Tuesday 20 June 2017 | Author: Michael Pinchbeck| Featured image: Julian Hughes
Last week we spent time in the rehearsal room at New Perspectives devising A Fortunate Man. It is a tribute to the book of the same name 50 years on from its publication. It is a tribute to its author John Berger who passed away in January. It is a tribute to Dr John Sassall, its central protagonist, who is torn between being an ‘old, traditional country doctor and a doctor of the future’. Our show starts with some archive footage from 1967 showing an old traditional country doctor doing his rounds in by horse and carriage. He says in his clipped, upper class accent that he can see up to 12 patients a day by travelling this way. It soon reveals itself to be a study of the NHS in 2017 when doctors are under pressure to see up to 36 patients a day.
Image by Jo Ferenczi
In total, there are 12 people involved in the project so far. Six writers/performers and six artists/photographers. Different people have been joining us on different days and at the same time pairs of writers and artists are visiting surgeries and health centres to gather research for the project. Taking pictures. Conducting interviews. Writing in waiting rooms. This has been a really interesting collaboration so far, working with artists from different art forms to respond to the book. As Jean Mohr said of his work with John Berger, ‘That spirit of collaboration is rare between a photographer and a writer.’ I have been collaborating with Julian Hughes, our photography mentor, to find the scaffolding for the show. We decided to use photographic terminology to structure the scenes we want to make. Contact is Berger and Mohr discussing the birth of their project. Focus is a series of audio interviews about what it is like to be a doctor today.

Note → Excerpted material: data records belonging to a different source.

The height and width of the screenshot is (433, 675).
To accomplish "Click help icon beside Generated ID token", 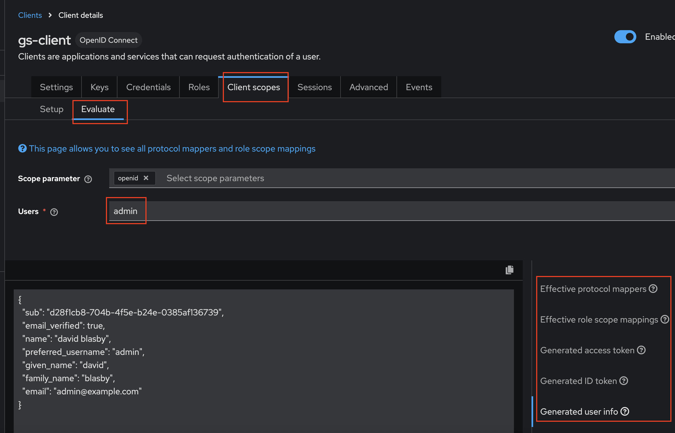I will click(623, 381).
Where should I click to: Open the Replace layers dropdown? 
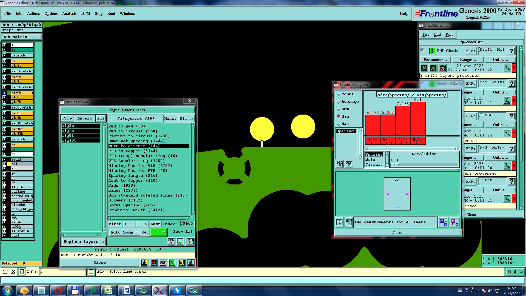pos(83,242)
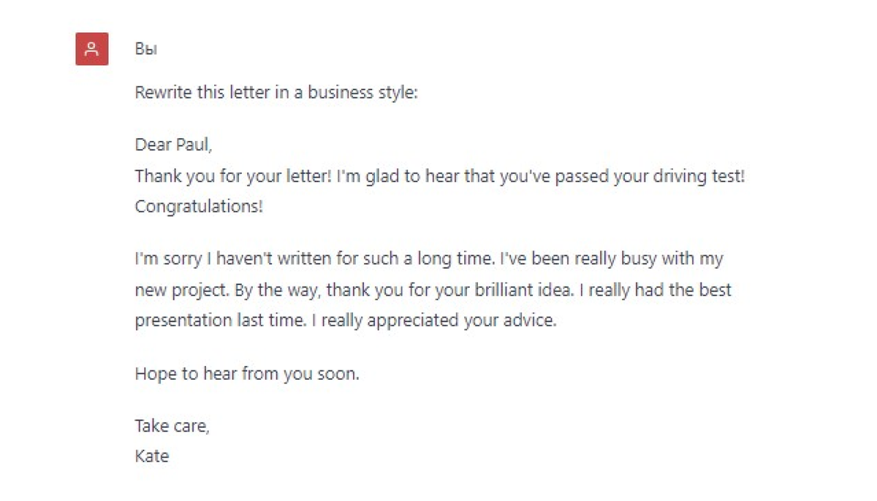Click the word "Congratulations!"
The width and height of the screenshot is (877, 501).
pyautogui.click(x=199, y=207)
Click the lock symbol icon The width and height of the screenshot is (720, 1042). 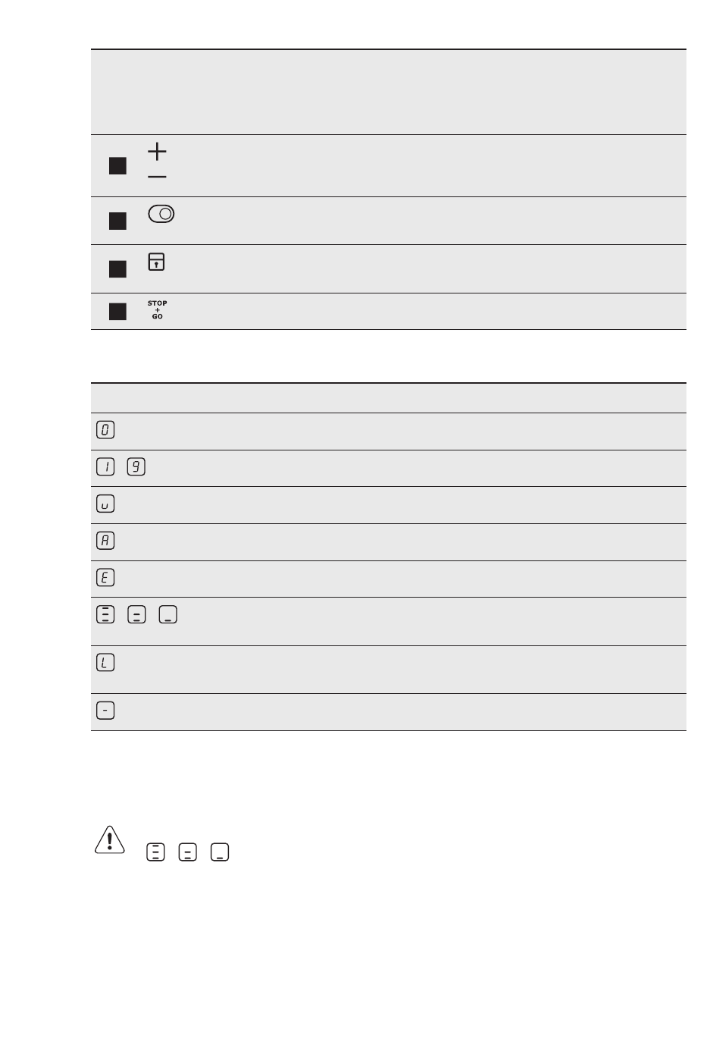coord(157,262)
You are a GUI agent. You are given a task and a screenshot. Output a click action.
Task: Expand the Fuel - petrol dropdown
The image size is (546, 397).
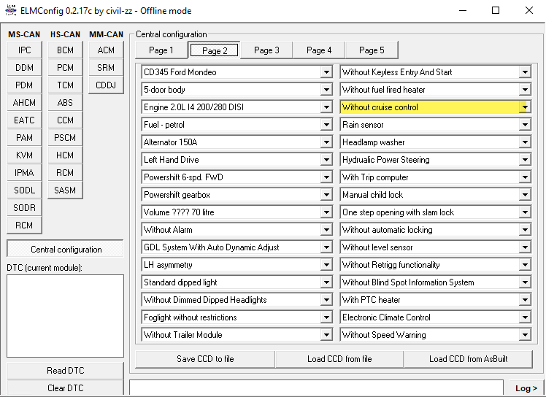[x=326, y=125]
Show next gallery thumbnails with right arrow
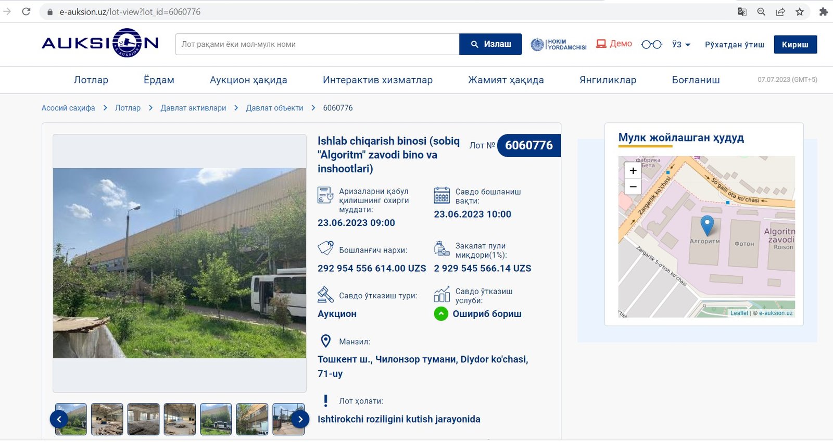833x442 pixels. tap(300, 419)
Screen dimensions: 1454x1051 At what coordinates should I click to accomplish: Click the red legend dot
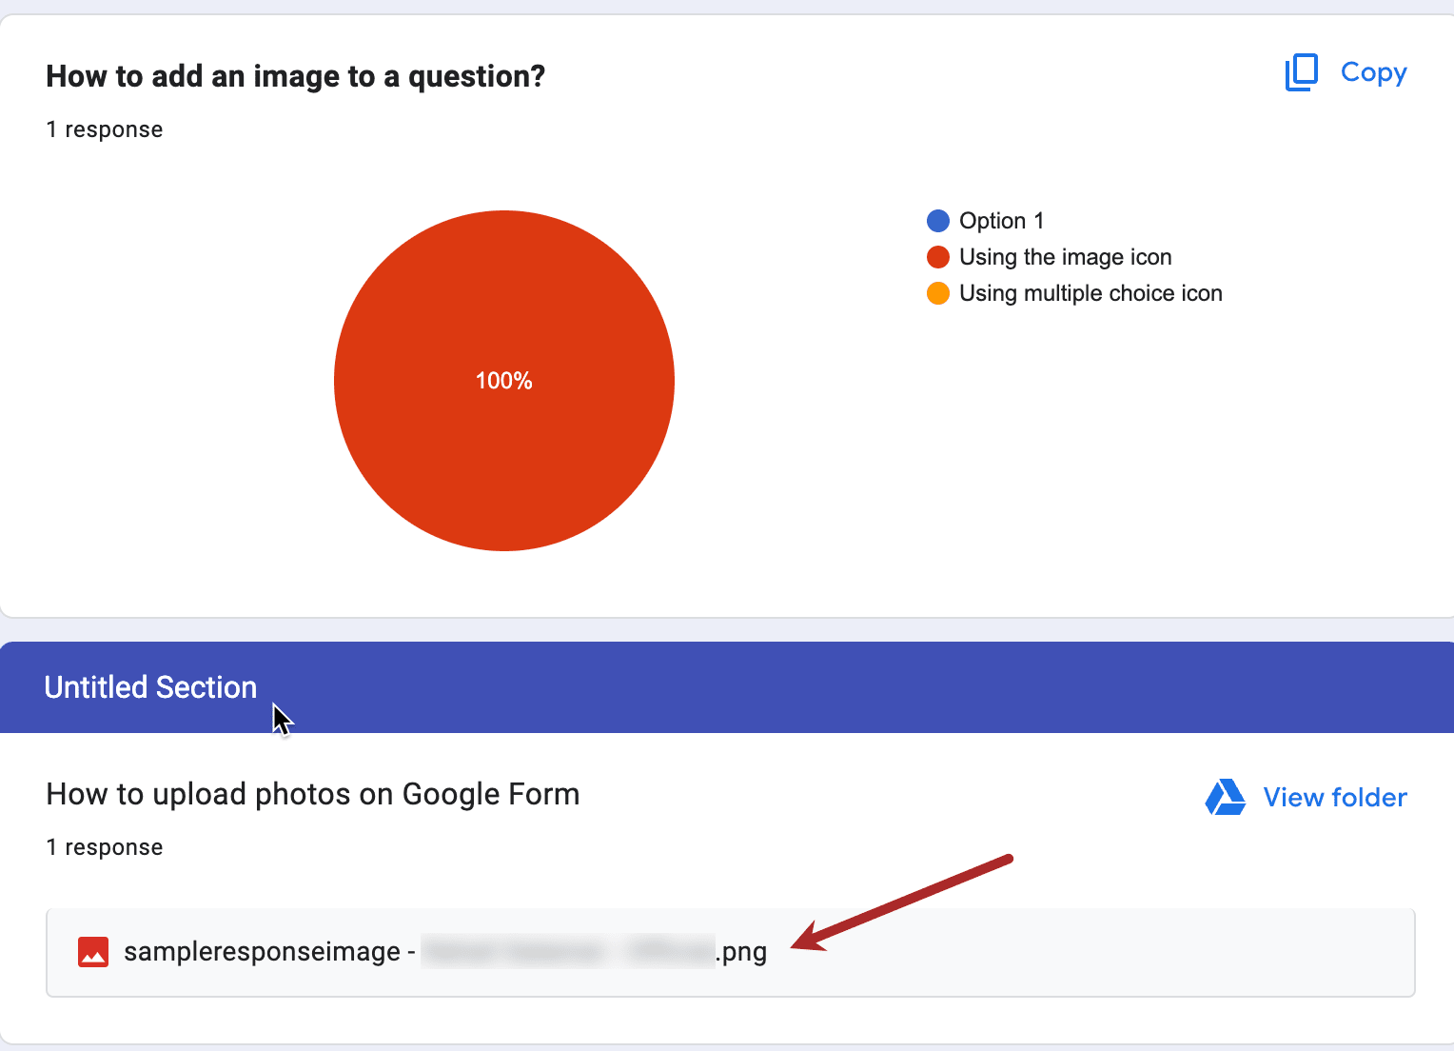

Negative is the story of how Dr Sassall, a man who set out to help others, is unable to help himself. Development shows him catching water in buckets.
Image by Julian Hughes
In the spirit of the book, we want the images the photographers have taken to be in conversation with words the writers have written during their visits to the surgeries. One of my favourite scenes so far features an acoustic piece of guitar music composed by Ryan (one of our writers) that soundtracks the text written by four of the team alongside a projection of images taken by our photographers. The images have been monochromed and formatted to look like the photographs in the book. Mohr and Berger ‘retained the right to the minutiae of the book’s layout. The position of the text on the page. The position of the pictures within the book. The combination of text, page turn, and picture.’ We want to be faithful to this relationship between the paragraph and the photograph. In a 21st century twist, we read these texts live on our mobile phones, ubiquitous in surgery waiting rooms, despite all the laminated signage informing us to switch our phones off. So, what have we learned so far?
Image by Mira Ho
We have learned that doctors don’t take lunch breaks. We have learned that they aim to see every patient within 10 minutes. We have learned that patients don’t always go in to see them with the condition that they really want to talk about so much of that 10 minutes is spent guessing what the real reason for their visit might be. We have learned that it takes the same time to process a film as it does to give a pint of blood. We have learned that the conversation is still the cure in a lot of cases and some patients just want someone to talk to, someone to listen. As John Berger said, ‘If I am a storyteller, it is because I listen.’ We have learned that when you project images onto the folding screens you find in surgeries it looks like pages in a book. We have learned that a photograph of unwashed cups in a kitchen sink tells us more about the NHS than anything we could write. As Jean Mohr said ‘… it became apparent that I could say with one picture what he could articulate only in pages and pages of words.’ We have learned that doctors don’t really want to talk about politics today but we can’t avoid our show being political. We have learned that to understand a context we have to situate ourselves in it. We have learned that doctors love what they do. When asked to name the best thing about their job many of them tell us it is the people or the patients or the place. We have learned that they want to make a difference to peoples’ lives. And they do. We have learned to listen.